Of The Prayer
By Lynette Bacon-Nguyen
To the most esteemed prior,
While I have served the priory diligently for the last ten years,
a recent event has made The accident that When she d
Dots of ink splattered off the end of the metal tipped quill. Breathing ragged, she dipped her head forward as she set down the quill and pushed up her glasses to rub at her eyes. Breathing in deeply through her nose, she pulled back that which threatened to drip onto the parchment. Granted, it didn’t matter, she’d probably already ruined it when she didn’t immediately wipe away the ink. The stray dots had completely sunk into it now, staining the paper, not that those were the only ones.
As she lifted her head, the tears dripped off her nose, splattering the attempted missive with even more stains. She crumpled up part of the parchment before pulling in a deep breath and flattening it out again. Ana would have scolded her for wasting money if she just threw it away. Her mind lingered on that thought, of hearing her voice lamenting for the hundredth time that they had to save as much as possible if they wanted to keep all the apprentices fed and clothed. Keyah would have taken the scolding right then and there, if it meant really hearing Ana’s voice again. To feel her hand on her shoulder, leaning down as she wrote, instructing her on how to keep the messages brief so as not to waste any ink. Not that she could talk, with how often she used the ink to leave little notes to help remind Keyah of those things she missed when she let her mind wander.
She wished that was such a problem now.
Wiping her nose on her sleeve she tried to readjust her focus on the task at hand. Even if it hurt, she had to go through the proper channels, they had to know why she couldn’t do this anymore. There might be disappointment, they might even reassign her somewhere new, or at least she hoped they did. This place was too familiar, too many memories lingered, it made her mind wander, made it hope that if only she looked up Ana would be there like she had been a thousand times before.

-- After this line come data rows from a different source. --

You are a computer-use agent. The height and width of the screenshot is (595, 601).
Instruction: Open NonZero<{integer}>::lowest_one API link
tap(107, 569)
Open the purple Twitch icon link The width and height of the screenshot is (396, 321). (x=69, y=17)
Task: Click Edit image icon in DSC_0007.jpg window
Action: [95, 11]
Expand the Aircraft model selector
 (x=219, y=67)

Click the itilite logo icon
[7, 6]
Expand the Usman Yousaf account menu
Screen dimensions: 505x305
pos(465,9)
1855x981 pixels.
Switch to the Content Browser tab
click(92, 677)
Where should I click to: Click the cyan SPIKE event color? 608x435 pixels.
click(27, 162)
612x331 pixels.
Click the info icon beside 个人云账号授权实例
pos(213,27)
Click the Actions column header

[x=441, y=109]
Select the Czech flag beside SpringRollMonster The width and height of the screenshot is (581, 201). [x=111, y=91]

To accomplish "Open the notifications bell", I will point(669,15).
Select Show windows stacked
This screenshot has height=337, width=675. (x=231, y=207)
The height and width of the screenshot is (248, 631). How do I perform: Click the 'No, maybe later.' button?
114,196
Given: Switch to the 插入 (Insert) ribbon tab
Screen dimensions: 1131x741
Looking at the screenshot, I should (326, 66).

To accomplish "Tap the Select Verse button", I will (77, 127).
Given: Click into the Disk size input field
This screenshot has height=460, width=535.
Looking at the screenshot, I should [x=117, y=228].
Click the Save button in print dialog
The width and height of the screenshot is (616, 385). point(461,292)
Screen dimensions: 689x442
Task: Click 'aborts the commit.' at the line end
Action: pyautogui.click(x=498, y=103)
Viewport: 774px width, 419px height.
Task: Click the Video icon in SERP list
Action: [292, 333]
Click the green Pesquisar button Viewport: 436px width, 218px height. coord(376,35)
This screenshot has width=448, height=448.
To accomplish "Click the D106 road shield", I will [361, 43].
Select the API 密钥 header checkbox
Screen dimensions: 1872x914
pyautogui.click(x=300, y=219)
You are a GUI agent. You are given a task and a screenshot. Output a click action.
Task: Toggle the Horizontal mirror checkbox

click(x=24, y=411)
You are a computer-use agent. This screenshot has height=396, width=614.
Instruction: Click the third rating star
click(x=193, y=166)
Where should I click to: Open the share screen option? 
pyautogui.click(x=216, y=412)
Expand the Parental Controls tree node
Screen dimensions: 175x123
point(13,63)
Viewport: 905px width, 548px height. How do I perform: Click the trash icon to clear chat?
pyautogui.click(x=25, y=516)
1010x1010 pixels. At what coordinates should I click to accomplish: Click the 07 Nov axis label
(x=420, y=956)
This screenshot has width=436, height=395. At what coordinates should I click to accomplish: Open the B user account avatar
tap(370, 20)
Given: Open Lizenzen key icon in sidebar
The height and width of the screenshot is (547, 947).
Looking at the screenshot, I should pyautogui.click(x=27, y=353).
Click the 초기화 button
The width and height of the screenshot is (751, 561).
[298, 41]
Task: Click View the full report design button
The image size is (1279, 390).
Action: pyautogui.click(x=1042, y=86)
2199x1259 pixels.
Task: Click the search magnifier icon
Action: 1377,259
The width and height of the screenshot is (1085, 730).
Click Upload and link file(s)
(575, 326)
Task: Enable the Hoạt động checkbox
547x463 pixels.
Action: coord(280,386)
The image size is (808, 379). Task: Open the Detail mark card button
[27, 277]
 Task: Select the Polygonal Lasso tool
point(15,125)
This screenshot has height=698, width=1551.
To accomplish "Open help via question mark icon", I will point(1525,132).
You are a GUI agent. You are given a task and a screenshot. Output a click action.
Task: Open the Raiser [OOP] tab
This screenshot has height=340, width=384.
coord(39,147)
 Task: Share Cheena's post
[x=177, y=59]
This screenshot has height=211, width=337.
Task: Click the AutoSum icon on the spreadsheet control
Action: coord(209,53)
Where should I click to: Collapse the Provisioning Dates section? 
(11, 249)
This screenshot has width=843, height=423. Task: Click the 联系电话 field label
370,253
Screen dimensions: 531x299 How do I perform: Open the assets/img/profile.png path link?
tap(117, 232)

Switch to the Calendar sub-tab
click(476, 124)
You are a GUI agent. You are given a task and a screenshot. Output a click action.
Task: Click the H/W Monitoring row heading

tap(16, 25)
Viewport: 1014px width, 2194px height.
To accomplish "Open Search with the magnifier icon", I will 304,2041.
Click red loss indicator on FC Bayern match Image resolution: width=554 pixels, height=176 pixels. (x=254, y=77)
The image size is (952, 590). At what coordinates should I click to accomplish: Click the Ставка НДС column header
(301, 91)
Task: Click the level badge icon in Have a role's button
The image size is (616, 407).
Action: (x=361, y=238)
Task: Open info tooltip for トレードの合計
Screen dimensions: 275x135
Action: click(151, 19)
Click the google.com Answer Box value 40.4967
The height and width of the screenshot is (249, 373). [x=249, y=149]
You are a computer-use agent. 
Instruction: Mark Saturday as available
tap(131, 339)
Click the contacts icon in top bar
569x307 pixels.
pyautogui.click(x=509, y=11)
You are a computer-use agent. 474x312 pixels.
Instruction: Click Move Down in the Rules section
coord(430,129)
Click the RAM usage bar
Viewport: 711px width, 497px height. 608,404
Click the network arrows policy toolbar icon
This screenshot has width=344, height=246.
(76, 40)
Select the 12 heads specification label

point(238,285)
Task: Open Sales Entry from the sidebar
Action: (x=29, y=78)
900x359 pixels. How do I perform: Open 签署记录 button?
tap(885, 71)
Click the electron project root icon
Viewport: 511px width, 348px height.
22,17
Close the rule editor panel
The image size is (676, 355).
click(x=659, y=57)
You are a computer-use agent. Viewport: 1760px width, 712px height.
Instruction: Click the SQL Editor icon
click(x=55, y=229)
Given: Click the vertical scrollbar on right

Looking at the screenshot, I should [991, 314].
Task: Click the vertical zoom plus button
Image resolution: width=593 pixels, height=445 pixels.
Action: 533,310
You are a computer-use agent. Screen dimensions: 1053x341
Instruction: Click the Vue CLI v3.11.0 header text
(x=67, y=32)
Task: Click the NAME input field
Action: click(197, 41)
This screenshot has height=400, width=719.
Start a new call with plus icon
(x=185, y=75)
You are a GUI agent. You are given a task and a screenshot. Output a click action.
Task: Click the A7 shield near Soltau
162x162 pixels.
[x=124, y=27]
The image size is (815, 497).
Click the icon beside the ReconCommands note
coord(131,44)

It was a poisonous thing that brought her deeper into despair every time, she couldn’t keep living like this, not without…
The door opened and her heart leapt into her throat as she looked up, expecting something, but instantly disappointed at the figure that stood in the frame.
“Prioress, you must come quickly.” The voice came out in a rasp as George stepped forward. His hair was damp and stuck to his forehead. His robes dripped on the stone floor. She almost yelled at him for bringing the damp into the office, but she held her tongue as she gazed into the panic in his eyes.
She slid out of her chair and moved to the door. George had already started down the hallway. Water slicked the grey flagstones on the walkway that encircled the courtyard as the wind shifted and blew the falling rain into them as they ran. Keyah had to pull up the skirts of her blue robe just to keep up with George’s pace. This must be serious, the only thing George usually ran for were meal times.
Turning the corner of the open air corridor she nearly slid on the slick walkway, but caught the wall and followed as George opened a doorway. The smell hit her first as she entered the infirmary. Sage, burning in at least three braziers, filled the air with its cool mint scent and a heavy warmth that helped to counteract the wet of her damp robes. Not that it was a comfort, since she knew what that meant.
“Who was brought in?”
“It’s a- blue- a blue…” George wheezed as he leaned forward, palms on his knees to help steady himself. He really needed to let up on the meals and get some walking in if this much got him… No, focus. “Blue baby, it’s a blue baby.”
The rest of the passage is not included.